[RECORD LIST]
========
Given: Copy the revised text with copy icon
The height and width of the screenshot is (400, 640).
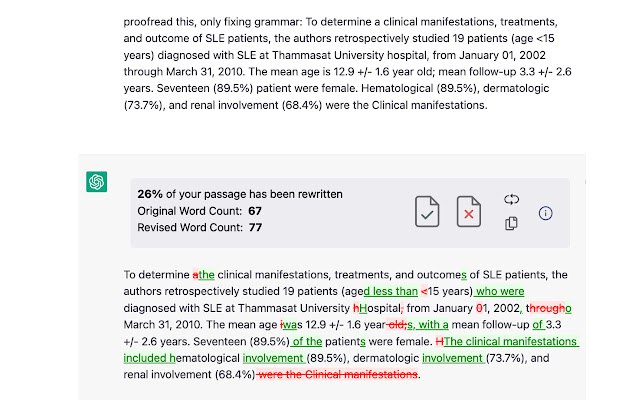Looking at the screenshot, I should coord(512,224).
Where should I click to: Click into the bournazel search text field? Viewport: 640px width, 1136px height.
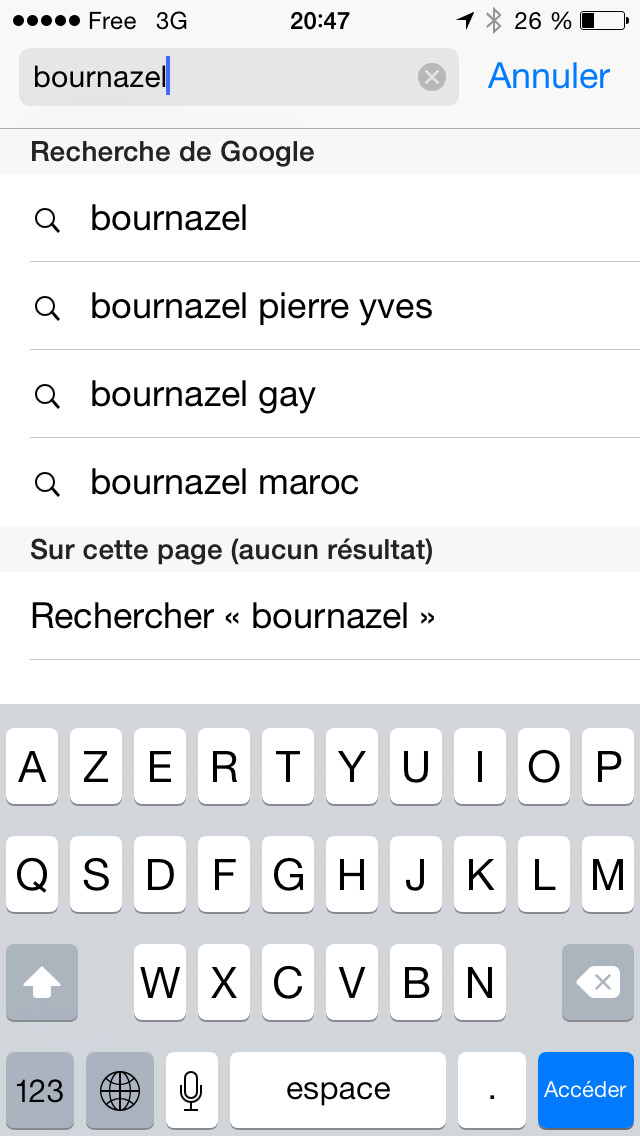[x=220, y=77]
========
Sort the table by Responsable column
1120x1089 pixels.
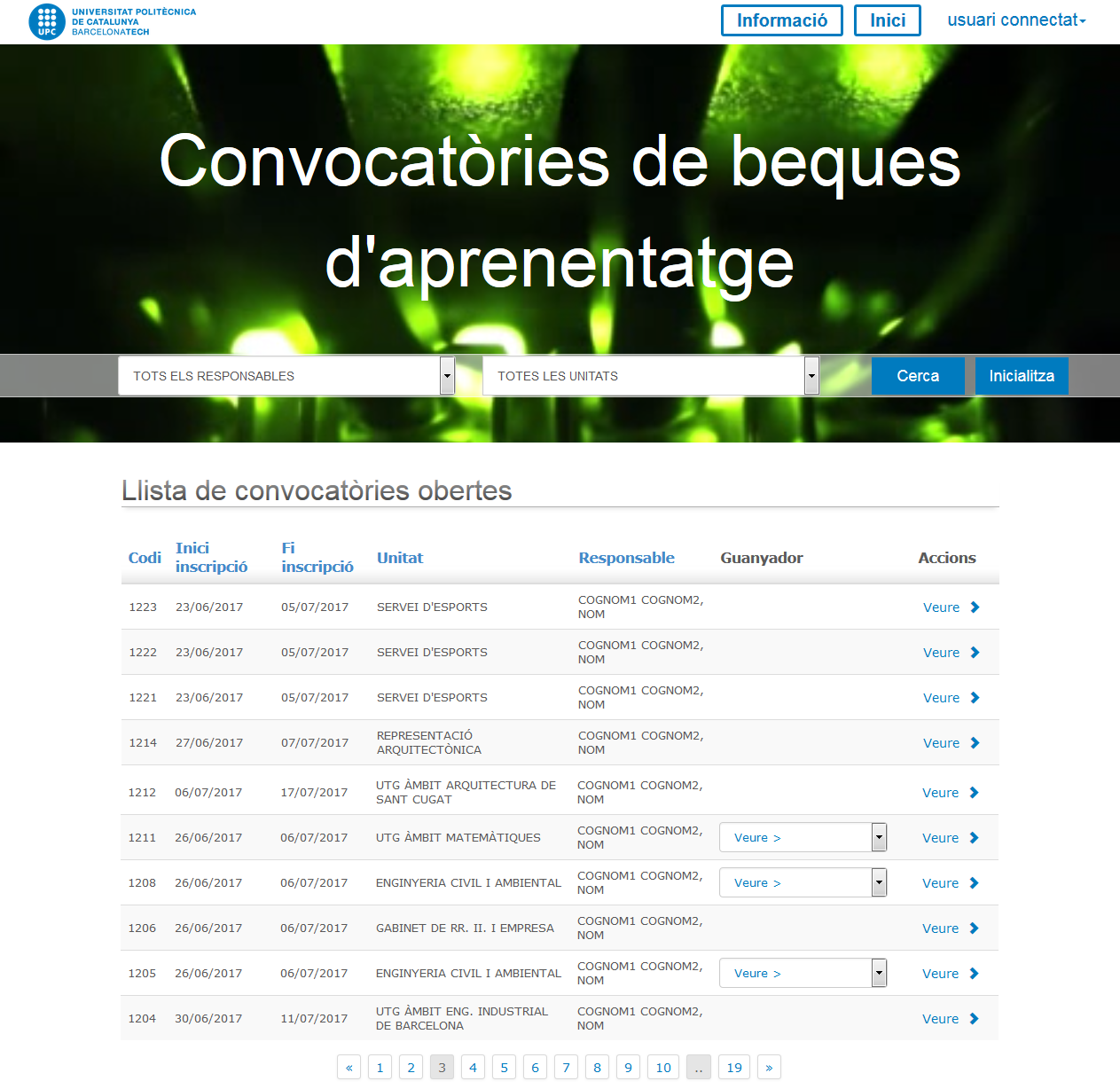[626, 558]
========
[EXERCISE]
Arrange the rows from the line containing "Where should I" through the line containing "[x=220, y=77]" as a JSON list of strings, one string per line, with blank lines left out. Leave the pictures out of the answer.

[RESPONSE TO THIS EXERCISE]
[
  "Where should I click to: Click into the bournazel search text field? Viewport: 640px width, 1136px height.",
  "[x=220, y=77]"
]